Hume AI has launched Octave 2, its next-generation voice AI model for text-to-speech, publicly previewed on the company's platform and API. Octave 2 delivers faster response times under 200 milliseconds and spans 11 languages, including Arabic, English, French, German, Hindi, Italian, Japanese, Korean, Portuguese, Russian, and Spanish. The rollout targets developers, enterprises, and creators seeking state-of-the-art speech synthesis. Compared to its predecessor, Octave 2 is 40% faster and more cost-effective, now at half the price of Octave 1, and is optimized for advanced inference hardware through partnership with Sambanova.
Octave 2 introduces voice conversion and direct phoneme editing capabilities, letting users swap voices or fine-tune pronunciation, timing, and emphasis. These features enable applications in dubbing, entertainment, and nuanced voiceovers, with advanced support for uncommon words, repetition, numbers, and symbols. Although the core features are available now, voice conversion and phoneme editing are set to arrive shortly. EVI 4 mini, also released, leverages Octave 2 for speech-to-speech tasks but requires pairing with an external LLM for full language generation.

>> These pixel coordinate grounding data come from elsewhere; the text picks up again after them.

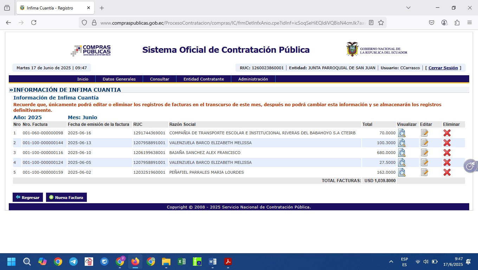Edit invoice 001-100-000000144 record
478x270 pixels.
pyautogui.click(x=425, y=143)
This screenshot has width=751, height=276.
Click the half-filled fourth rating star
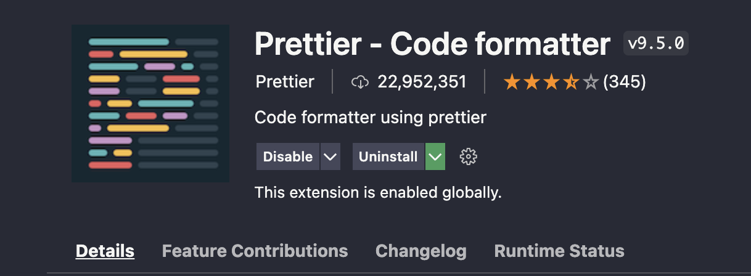click(x=571, y=82)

Introducing Octave 2: our next-generation multilingual text-to-speech model
— Hume AI (@hume_ai) October 1, 2025
What’s new:
- Fluent in 11+ languages
- 40% faster (<200ms latency) & 50% cheaper than Octave 1
- Multi-speaker conversation
- More reliable pronunciation
- New voice conversion & phoneme editing… pic.twitter.com/dkj7QElsXL
Hume AI, the company behind Octave 2, specializes in emotionally intelligent AI voice technology. Their focus is on integrating nuanced vocal expression into AI models, pushing the boundaries of realistic voice synthesis. Early industry feedback points to Octave 2’s technical leap in speed and multilingual coverage, positioning Hume AI as a strong competitor in the voice AI landscape.